La ratio della decisione sta nel fatto che il progetto personalizzato sottoscritto da parte dei componenti maggiorenni del nucleo familiare con il Comune di residenza non riguarda solo il titolare del reddito d'inclusione ma tutti i componenti della famiglia e stabilisce specifici impegni, regole ed obblighi da osservare nonché finalità da perseguire, per raggiungere gli obiettivi di contrasto e superamento delle condizioni di povertà che hanno giustificato la richiesta.

Domande non accolte per attività lavorativa non dichiarata

E' successo che molte richieste di accesso al Rei siano state respinte per sussistenza di attività lavorativa dipendente non dichiarata da parte di qualcuno dei componenti del nucleo familiare

al momento della presentazione della domanda.
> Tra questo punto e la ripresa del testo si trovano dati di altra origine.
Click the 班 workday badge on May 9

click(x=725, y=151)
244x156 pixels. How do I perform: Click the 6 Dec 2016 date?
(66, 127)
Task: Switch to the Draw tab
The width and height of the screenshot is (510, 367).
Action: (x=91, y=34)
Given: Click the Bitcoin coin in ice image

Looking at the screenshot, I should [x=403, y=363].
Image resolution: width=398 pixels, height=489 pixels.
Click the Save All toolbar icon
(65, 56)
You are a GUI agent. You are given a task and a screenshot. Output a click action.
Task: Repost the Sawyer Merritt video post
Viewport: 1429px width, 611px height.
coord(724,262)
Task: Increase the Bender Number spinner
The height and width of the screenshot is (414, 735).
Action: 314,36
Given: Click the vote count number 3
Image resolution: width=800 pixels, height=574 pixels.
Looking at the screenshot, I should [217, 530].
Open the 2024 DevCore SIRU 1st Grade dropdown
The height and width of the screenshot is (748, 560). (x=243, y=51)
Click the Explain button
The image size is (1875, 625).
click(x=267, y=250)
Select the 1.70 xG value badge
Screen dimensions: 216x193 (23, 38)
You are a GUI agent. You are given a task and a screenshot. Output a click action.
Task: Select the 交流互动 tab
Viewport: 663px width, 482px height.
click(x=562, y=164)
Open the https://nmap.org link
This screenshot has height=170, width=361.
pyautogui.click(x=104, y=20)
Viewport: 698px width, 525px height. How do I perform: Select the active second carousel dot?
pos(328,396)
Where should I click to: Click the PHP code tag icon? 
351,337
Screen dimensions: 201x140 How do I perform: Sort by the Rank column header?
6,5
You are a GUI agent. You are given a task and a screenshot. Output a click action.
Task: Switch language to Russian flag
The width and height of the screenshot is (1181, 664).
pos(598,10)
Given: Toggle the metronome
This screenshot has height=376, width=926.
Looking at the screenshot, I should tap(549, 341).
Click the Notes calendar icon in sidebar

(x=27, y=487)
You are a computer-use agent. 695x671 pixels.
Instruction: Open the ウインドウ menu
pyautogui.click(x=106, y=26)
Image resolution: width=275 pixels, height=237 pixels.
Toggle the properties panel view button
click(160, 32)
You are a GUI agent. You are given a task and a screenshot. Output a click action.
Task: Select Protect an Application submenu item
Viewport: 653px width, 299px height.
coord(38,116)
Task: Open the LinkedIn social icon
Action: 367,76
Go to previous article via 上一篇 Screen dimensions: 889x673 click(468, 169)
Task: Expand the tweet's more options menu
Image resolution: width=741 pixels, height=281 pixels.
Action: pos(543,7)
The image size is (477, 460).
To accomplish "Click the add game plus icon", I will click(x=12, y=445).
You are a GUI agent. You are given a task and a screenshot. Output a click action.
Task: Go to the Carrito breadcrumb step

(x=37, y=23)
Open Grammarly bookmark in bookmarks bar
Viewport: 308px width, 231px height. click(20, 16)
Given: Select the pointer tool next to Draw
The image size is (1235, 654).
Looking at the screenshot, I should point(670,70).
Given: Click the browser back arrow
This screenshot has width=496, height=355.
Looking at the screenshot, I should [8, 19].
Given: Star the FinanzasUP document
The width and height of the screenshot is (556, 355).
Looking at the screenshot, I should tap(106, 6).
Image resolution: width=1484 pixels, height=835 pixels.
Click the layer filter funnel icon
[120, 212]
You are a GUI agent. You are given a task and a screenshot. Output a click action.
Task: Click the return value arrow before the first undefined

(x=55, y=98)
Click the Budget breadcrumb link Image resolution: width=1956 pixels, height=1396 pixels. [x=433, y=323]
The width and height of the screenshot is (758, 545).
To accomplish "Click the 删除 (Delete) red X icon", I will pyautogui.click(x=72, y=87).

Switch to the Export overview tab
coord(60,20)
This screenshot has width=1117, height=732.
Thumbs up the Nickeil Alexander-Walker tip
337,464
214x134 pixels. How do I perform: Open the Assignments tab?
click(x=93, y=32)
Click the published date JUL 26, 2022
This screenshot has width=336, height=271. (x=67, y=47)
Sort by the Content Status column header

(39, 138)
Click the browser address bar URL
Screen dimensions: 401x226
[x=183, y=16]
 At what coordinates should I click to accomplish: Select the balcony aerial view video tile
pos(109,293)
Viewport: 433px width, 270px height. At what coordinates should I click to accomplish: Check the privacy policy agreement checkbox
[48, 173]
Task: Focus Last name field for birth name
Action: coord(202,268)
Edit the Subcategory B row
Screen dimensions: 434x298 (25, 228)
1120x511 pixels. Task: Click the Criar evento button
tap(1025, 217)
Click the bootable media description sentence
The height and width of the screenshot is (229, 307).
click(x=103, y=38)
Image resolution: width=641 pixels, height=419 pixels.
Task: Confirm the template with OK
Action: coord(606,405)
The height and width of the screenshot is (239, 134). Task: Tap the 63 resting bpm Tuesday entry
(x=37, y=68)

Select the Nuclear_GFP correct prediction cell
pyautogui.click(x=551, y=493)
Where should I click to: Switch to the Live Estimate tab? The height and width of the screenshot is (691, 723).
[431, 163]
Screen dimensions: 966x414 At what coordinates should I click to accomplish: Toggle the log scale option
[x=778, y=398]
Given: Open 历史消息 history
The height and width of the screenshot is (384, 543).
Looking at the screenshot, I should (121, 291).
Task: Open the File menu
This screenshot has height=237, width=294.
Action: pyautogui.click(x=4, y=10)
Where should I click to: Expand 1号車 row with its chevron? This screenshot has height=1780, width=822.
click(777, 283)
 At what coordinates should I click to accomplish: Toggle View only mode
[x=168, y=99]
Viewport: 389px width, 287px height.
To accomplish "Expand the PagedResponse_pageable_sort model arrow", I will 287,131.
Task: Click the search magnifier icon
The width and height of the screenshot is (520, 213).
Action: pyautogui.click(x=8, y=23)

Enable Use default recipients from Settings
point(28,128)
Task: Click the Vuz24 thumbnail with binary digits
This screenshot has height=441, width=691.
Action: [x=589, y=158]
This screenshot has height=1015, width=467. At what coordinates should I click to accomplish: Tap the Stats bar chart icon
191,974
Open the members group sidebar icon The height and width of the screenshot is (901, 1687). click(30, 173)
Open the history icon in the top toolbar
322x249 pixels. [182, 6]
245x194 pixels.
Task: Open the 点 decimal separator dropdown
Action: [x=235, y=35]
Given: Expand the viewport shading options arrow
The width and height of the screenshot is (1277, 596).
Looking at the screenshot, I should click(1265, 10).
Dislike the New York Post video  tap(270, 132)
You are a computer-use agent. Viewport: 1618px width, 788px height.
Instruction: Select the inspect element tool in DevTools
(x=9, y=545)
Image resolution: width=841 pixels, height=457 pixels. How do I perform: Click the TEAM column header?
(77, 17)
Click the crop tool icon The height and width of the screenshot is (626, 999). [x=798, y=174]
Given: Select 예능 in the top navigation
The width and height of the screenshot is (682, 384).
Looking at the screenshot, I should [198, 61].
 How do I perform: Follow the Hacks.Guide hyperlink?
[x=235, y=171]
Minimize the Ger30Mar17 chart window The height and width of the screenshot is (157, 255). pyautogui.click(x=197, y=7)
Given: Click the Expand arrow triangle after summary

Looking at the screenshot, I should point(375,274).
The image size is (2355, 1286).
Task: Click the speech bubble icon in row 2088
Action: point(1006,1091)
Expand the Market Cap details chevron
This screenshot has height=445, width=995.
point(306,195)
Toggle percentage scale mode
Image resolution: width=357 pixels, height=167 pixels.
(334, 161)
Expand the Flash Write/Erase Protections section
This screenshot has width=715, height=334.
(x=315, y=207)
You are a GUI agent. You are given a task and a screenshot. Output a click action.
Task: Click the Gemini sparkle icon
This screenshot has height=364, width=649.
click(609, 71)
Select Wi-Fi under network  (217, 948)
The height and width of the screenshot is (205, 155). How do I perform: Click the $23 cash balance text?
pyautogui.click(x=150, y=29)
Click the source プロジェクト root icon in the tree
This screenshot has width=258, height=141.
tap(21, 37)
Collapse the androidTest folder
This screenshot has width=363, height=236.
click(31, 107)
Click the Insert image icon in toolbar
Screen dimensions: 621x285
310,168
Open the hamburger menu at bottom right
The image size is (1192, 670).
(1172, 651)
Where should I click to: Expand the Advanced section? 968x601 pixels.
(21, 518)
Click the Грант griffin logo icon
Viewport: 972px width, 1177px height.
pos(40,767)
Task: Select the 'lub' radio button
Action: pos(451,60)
Uno dei presupposti della domanda è appunto che "nessun componente del nucleo familiare svolge attività lavorativa". Queste circostanze si sono verificate per la mancanza, nell'archivio UNILAV, della comunicazione obbligatoria di cessazione di una precedente attività lavorativa e dell'impossibilità di provvedere ad un invio tardivo della stessa, nel caso in cui il rapporto di lavoro sia risultato cessato da molto tempo, anche a causa della chiusura dell'azienda interessata dopo procedure concorsuali già concluse. Nel caso in cui ci si trovi in uno di questi casi, la Direzione Generale per la lotta alla povertà e per la programmazione sociale del Ministero del Lavoro, con nota prot. 6223/2018, ha ritenuto che l'Istituto di previdenza possa valutare la effettiva conclusione del rapporto lavorativo, verificando la cessazione dell'attività dell'azienda del caso, valutando inoltre le informazioni dagli archivi o le documentazione presentate, facendo salva la decorrenza originaria della prestazione.